Westport's humane society gets new X-ray machine

Veterinary technician Emma Delgado, medical assistant Stefanie Bolduc and Mila the kitty learn about the new X-ray machine recently installed at the Connecticut Humane Society's Westport location.

Veterinary technician Emma Delgado, medical assistant Stefanie Bolduc and Mila the kitty learn about the new X-ray machine recently installed at the Connecticut Humane Society’s Westport location.

Photo by Bliss Kern, Courtesy of the Connecticut Humane Society

WESTPORT — When a pet is sick or hurt, it’s a scary time for both the animal and those caring for it. And the Westport branch of the Connecticut Humane Society has seen its share of ill animals, said Theresa Geary director of operations for the organization.

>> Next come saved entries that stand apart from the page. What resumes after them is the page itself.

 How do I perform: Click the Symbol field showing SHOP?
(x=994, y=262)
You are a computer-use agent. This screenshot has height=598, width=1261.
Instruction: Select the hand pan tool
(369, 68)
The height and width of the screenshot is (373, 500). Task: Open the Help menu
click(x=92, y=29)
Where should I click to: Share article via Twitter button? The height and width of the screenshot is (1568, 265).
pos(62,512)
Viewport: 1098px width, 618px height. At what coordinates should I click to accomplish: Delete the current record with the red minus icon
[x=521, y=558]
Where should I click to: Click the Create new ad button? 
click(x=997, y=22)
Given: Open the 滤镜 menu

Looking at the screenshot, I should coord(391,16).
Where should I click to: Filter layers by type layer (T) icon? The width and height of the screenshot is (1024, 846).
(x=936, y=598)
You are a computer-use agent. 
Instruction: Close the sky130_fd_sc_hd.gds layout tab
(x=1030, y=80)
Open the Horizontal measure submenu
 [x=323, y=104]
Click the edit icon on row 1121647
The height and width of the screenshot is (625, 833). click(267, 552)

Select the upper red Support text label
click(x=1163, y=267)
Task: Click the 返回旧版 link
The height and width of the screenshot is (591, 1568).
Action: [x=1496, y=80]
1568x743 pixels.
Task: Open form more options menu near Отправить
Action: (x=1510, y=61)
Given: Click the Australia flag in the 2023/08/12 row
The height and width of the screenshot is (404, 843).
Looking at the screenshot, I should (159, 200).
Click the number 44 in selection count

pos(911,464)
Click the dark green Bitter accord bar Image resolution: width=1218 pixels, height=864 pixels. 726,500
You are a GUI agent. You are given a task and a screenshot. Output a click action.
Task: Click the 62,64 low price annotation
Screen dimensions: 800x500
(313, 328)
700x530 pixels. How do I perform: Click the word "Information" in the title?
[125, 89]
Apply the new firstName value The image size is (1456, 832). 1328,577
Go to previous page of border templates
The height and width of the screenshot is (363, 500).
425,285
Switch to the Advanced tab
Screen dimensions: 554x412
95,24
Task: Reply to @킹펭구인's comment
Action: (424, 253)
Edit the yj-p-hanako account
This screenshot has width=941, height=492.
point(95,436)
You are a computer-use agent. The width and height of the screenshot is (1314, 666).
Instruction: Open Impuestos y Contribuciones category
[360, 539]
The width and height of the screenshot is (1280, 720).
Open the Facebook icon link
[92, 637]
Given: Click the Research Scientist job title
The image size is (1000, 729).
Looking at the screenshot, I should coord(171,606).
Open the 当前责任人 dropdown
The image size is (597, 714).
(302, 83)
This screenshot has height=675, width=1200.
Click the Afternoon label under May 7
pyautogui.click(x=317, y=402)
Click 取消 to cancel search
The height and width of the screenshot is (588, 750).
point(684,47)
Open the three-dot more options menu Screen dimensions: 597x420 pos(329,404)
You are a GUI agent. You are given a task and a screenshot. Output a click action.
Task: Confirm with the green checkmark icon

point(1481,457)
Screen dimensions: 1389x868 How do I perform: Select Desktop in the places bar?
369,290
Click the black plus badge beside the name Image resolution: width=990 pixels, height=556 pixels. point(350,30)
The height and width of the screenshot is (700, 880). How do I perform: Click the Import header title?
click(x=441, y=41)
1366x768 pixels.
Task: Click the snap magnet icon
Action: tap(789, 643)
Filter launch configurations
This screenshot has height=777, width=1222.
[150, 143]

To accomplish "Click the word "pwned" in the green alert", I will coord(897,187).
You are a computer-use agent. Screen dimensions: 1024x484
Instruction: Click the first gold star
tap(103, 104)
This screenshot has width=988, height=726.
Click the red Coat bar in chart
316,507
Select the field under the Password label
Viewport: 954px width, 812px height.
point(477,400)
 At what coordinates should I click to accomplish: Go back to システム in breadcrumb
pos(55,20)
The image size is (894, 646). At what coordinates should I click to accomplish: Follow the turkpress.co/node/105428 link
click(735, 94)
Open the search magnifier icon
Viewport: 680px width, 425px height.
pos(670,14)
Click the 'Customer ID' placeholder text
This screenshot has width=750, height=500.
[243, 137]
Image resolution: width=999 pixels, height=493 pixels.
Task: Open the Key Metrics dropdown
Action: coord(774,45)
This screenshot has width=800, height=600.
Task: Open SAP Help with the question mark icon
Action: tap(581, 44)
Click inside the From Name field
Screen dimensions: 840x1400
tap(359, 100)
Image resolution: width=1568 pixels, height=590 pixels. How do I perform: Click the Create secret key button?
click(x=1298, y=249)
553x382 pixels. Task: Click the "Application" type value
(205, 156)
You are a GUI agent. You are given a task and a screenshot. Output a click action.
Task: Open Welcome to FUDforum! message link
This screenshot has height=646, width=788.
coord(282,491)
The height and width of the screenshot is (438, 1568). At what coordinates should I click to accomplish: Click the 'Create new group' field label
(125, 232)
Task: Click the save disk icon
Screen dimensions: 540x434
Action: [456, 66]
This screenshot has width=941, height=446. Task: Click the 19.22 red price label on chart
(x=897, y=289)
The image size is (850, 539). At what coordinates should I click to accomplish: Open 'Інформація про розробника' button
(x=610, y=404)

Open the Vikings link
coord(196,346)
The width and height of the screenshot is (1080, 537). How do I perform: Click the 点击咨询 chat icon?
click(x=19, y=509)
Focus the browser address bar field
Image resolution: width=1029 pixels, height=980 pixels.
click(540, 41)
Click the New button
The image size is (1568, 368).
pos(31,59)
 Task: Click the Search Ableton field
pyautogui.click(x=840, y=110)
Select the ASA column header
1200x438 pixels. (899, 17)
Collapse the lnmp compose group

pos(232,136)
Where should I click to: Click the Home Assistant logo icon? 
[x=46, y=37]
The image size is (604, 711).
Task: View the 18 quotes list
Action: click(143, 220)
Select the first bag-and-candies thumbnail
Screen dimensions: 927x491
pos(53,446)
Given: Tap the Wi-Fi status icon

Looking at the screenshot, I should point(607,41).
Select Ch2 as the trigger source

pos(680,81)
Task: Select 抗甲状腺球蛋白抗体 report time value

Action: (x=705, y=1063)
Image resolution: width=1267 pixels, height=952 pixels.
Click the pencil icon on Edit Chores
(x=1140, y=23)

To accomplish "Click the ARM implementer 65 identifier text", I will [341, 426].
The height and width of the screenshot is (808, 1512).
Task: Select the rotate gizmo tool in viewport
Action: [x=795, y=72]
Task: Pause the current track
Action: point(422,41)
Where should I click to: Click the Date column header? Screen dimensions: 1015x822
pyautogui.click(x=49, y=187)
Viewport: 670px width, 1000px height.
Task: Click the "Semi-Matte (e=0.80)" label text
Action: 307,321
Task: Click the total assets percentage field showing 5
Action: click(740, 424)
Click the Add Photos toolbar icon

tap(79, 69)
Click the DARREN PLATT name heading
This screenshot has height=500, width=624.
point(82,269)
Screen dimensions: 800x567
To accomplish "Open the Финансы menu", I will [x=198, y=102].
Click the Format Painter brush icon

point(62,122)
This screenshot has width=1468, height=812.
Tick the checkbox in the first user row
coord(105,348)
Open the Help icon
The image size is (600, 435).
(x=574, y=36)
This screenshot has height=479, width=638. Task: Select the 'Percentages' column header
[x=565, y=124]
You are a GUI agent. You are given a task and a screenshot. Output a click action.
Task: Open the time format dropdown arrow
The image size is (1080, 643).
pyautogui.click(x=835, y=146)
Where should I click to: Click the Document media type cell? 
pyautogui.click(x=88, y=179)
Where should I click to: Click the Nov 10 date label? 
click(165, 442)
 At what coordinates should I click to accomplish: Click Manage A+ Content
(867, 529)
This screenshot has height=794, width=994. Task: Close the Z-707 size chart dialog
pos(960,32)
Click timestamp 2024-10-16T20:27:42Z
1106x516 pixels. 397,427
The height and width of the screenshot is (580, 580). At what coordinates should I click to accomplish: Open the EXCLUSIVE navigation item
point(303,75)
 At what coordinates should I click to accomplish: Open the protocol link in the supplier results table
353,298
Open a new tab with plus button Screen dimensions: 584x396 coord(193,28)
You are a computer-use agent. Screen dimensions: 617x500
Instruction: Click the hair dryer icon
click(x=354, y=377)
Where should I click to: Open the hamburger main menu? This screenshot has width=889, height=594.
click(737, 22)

Not only does the humane society provide medical care for animals up for adoption, but it also provides some veterinary care at a reduced fee to pets whose owners might not be able to afford a traditional clinic. Sometimes, these animals need an X-ray, but until recently, the Westport branch of the humane society had no X-ray machine of its own.

Now the Westport branch has its own X-ray machine, thanks to a $53,000 grant from the John T. and Jane A. Wiederhold Foundation, a Torrington-based organization that aims at helping animals of all kinds.

Animals with suspected bone breaks and other issues would previously have needed to be taken either to a local clinic that had a relationship with humane society or to the humane society’s Fox Memorial Clinic. Geary said she was grateful for the access to the machine in Newington, but taking animals there could be stressful and prolonged the diagnosis.

“The faster you get a diagnosis, the faster the animal can be treated,” Geary said.

Geary said the new machine was purchased and installed a few weeks ago, and it has made a huge difference. She said the X-ray machine “can be used for all kinds of things,” and not just breaks or fractures.

For instance, Geary said, if an animal is vomiting or has a poor appetite, an X-ray might be needed to determine whether the animal has swallowed a foreign object.

Though humane society staff were happy to take animals to the Newington clinic when X-rays were needed, Geary said it’s been a relief to be able to streamline the process.

“Whatever is in (the animals’) best interest we’ll do, but if we can reduce stress — which having the X-ray machine will do — we want to do that,” she said.